Items from a data source
========================================================================
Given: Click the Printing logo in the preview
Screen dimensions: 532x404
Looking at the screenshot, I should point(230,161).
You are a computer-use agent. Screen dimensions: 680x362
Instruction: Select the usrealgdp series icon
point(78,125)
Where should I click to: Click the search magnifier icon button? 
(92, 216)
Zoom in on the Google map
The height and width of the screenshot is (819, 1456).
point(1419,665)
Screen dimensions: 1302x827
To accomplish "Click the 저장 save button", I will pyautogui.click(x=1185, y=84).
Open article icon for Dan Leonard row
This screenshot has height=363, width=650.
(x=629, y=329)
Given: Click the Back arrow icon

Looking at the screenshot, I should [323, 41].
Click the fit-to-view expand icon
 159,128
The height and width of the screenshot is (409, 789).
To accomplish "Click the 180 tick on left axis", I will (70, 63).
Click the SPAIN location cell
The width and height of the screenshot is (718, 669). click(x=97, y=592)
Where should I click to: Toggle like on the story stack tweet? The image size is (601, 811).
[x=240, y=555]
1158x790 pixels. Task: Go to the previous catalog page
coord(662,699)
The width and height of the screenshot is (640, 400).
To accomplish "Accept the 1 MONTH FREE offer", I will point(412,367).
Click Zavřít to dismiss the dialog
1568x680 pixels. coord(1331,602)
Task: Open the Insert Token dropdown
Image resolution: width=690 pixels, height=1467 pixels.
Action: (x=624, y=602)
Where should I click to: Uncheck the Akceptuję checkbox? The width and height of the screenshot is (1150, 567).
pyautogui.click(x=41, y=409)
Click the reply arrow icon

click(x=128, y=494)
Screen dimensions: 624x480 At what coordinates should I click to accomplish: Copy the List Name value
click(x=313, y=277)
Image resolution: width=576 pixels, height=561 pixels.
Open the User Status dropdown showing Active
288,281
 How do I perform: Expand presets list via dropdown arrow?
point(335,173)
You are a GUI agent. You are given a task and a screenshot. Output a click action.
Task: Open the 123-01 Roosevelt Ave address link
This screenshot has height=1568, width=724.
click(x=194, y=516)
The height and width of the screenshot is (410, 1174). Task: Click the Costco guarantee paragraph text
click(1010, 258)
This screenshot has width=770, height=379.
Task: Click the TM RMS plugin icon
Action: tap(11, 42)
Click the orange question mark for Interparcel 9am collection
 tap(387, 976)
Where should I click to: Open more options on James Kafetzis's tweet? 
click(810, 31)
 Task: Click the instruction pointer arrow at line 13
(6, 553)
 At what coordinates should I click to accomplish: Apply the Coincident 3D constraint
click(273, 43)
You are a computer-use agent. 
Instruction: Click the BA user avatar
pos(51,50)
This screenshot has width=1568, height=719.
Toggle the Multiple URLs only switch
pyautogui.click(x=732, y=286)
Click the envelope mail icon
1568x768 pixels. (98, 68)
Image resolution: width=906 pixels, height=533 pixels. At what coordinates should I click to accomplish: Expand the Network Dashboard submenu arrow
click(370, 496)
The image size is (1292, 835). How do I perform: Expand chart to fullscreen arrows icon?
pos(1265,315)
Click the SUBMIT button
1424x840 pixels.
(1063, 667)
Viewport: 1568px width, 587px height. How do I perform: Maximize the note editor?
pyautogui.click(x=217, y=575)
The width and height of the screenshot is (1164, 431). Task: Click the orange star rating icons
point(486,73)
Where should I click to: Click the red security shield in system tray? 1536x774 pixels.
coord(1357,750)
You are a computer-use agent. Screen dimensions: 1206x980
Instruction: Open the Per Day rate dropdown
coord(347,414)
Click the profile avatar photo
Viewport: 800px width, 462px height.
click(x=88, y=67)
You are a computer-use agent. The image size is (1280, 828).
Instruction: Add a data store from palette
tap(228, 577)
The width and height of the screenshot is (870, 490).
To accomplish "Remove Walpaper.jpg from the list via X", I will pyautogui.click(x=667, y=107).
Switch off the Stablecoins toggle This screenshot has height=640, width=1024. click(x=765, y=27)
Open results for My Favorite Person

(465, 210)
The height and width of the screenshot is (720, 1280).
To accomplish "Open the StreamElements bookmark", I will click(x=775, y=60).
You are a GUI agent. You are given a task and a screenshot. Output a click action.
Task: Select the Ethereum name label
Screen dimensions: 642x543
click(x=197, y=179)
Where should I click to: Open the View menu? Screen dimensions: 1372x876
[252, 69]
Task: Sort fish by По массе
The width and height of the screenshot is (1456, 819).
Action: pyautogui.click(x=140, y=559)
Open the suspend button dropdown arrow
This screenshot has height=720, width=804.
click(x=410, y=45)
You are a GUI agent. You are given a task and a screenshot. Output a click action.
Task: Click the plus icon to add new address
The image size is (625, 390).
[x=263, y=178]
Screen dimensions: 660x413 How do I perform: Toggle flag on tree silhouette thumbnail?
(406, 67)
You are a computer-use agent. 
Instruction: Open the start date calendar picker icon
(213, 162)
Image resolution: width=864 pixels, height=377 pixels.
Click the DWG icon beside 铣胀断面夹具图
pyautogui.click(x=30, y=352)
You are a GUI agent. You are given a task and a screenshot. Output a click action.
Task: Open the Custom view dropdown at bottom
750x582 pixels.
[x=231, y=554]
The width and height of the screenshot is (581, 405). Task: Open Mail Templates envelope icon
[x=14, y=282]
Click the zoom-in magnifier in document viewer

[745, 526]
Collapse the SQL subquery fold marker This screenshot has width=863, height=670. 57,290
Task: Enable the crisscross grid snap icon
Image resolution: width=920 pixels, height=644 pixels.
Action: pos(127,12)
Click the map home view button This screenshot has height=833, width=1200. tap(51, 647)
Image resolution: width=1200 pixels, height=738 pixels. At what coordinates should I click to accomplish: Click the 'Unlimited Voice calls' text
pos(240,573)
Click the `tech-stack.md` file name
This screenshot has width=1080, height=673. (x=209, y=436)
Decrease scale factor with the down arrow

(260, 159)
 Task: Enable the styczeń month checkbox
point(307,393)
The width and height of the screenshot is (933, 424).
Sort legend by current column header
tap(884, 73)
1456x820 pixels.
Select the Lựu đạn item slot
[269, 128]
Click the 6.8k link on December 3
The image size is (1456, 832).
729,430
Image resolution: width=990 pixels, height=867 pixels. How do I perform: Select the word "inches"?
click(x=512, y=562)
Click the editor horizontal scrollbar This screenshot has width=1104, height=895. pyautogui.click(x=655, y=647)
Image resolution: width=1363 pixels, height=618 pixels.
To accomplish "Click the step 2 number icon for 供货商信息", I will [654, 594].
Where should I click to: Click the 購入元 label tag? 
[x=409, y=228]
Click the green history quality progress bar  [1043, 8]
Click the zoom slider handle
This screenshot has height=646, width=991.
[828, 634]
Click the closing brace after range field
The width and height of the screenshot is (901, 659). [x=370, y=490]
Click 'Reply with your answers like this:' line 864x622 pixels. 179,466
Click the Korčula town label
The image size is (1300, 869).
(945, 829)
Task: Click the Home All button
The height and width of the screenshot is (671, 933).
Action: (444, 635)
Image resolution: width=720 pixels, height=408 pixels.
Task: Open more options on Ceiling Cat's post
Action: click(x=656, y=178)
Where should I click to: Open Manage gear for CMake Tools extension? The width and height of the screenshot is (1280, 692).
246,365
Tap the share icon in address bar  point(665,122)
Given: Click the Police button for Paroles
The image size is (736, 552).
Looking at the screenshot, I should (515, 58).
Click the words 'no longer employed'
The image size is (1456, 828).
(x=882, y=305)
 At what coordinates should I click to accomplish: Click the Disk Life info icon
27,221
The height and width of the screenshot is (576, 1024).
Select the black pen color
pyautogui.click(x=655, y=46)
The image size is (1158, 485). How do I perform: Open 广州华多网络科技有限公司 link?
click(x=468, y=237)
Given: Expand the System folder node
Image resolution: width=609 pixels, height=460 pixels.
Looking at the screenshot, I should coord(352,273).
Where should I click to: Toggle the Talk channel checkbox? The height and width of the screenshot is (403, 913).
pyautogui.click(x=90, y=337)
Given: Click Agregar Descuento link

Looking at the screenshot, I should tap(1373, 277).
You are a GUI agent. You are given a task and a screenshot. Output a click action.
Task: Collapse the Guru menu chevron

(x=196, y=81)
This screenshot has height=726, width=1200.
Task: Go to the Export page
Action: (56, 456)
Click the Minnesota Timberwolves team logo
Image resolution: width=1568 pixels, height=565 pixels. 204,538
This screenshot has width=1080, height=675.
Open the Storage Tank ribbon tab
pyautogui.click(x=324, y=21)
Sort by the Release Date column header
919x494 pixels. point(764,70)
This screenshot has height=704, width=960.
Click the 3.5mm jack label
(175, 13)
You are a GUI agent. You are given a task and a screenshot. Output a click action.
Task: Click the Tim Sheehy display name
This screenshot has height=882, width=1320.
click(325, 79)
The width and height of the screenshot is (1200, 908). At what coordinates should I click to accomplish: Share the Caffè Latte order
========================================================================
| Exercise description |
Search the data above for lines holding "will" and copy each of them.

| The answer |
To accomplish "Click the 저장 save button", I will pyautogui.click(x=1185, y=84).
To accomplish "Click the 180 tick on left axis", I will (70, 63).
To accomplish "Accept the 1 MONTH FREE offer", I will point(412,367).
To accomplish "Remove Walpaper.jpg from the list via X", I will pyautogui.click(x=667, y=107).
To accomplish "Open the StreamElements bookmark", I will click(x=775, y=60).
To accomplish "Click the step 2 number icon for 供货商信息", I will [654, 594].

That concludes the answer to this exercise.